Title: Losing
Summary: Sometimes even winners lose. The story of a winner boy and a loser girl. When the game is over, who will walk away defeated?
Word Count: 499
Rating: M, for high school drama and stuff
Disclaimer: You know it's not mine, but I do want to dedicate this to my angst addicted bestie.


I scan the cafeteria, knowing she's already there.

Everyone's arranged at their usual table. The band and choir. The nerds and geeks. The jocks and cheerleaders. The goths and emos. And then everyone else who doesn't fit.

I feel her eyes on me. I don't look yet, timing's everything.

I'm a jock. She's a goth.

Those two don't mix. Ever. Like oil and water.

Emmett slaps me on the back shouting, "Those Jackets'r going down!"

The rest of his posse barks,"Roo-roo-roo."

I look up and smile without meaning to. Her eyes are warm as they lock onto mine. I wish she were closer.

Jess sits down, links our arms, and leans into me. Her mouth moves but I don't hear her as my minds buzzes.

This is so wrong. I don't want her to see this anymore. She told me she doesn't like it and I wasn't man enough to promise to change.

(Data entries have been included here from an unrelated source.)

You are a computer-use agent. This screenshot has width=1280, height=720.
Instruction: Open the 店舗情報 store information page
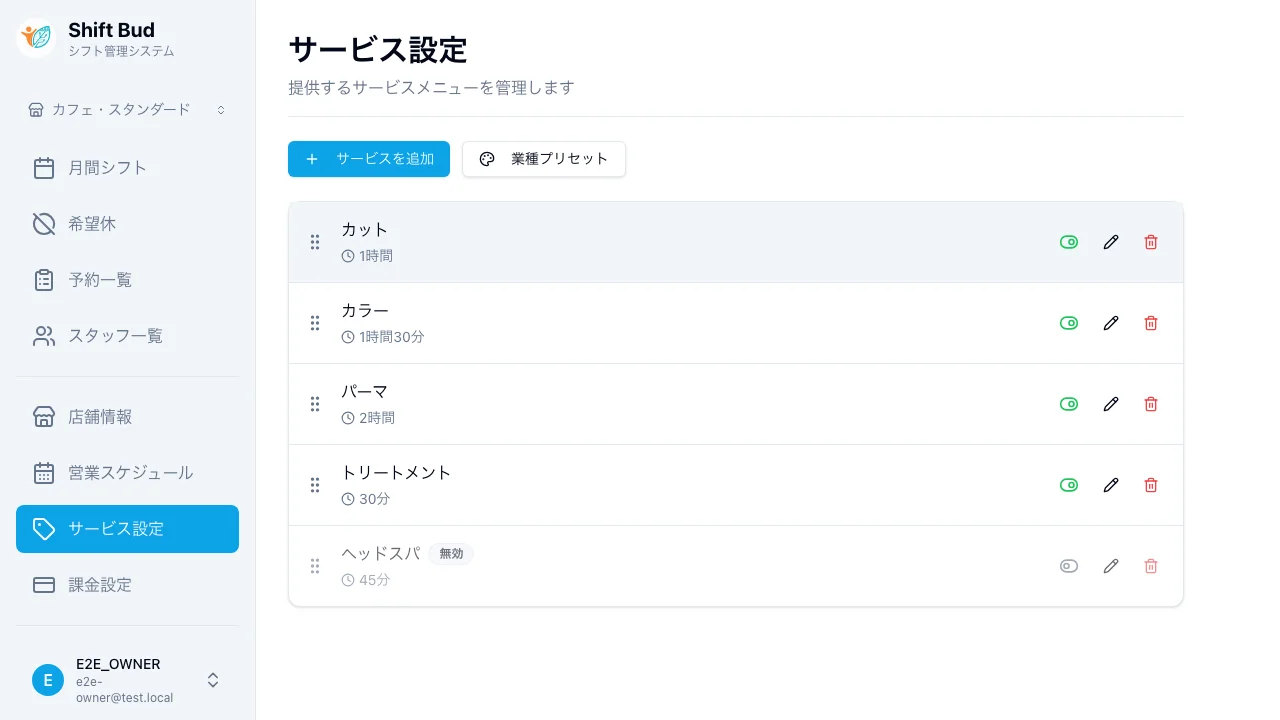click(x=100, y=417)
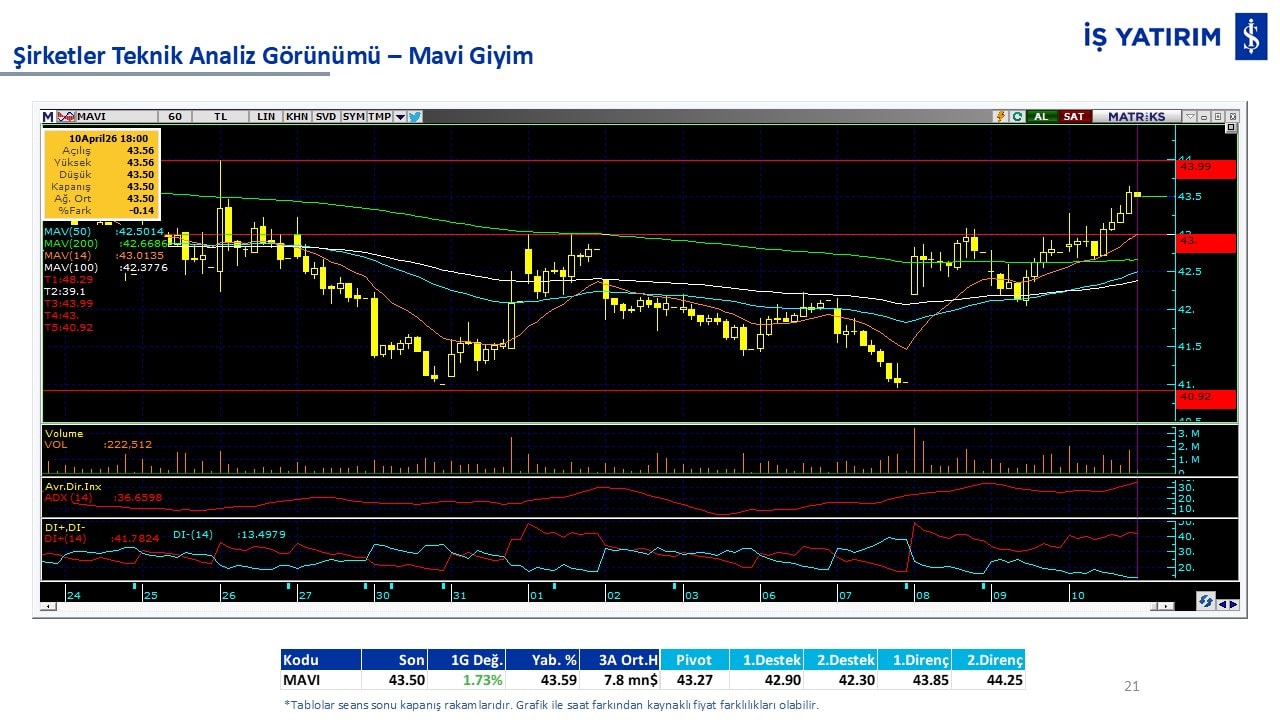Click the blue left arrow navigation icon
This screenshot has height=720, width=1280.
[x=1222, y=603]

I shiver, I know she's shut me out. I feel her cold shoulder all the way from across the room.

I take a chance and look up, she's smiling at Black. The stud in her tongue is rubbing against her top lip. She's pissed. Then I remember what she likes to do with that stud and how it feels as she licks my cock. I want her again already.

His hand rubs up her back and rests on her neck.

I hate it.

She laughs, I can't look away, no matter how much I want to.

They're sitting at her table. She really no different than me, it's those fucking labels that have segregated us. She just hangs with her friends, who happen to be goths. She said that just because she likes to wear black, it doesn't define who she is.

She claims it's peaceful to be considered a goth. You're left you alone. Nothing's expected of you.

Jessica's hand curls around my bicep and trails along my skin. I shrug my arm but she doesn't budge.

I just want this day to be over.

After practice, she's not at our usual table at the public library.

She's not at our make-out spot at the edge of the forest.

She doesn't come to school the next day.

I can barely function or breathe.

In the locker room, the gossip finally reaches me. It makes my head spin, the bottom of my stomach falls and ricochets around at my feet.

"One down, a few dozen more to go."

"Swan's leaving Phoenix. Going to Washington to live with her Dad."

"Good riddance emo bitch."

I don't attend practice after I puke all over the floor.

My phone rings at midnight. She whispers goodbye.

"Why?" I ask.

"Because... when games are played, someone always has to lose."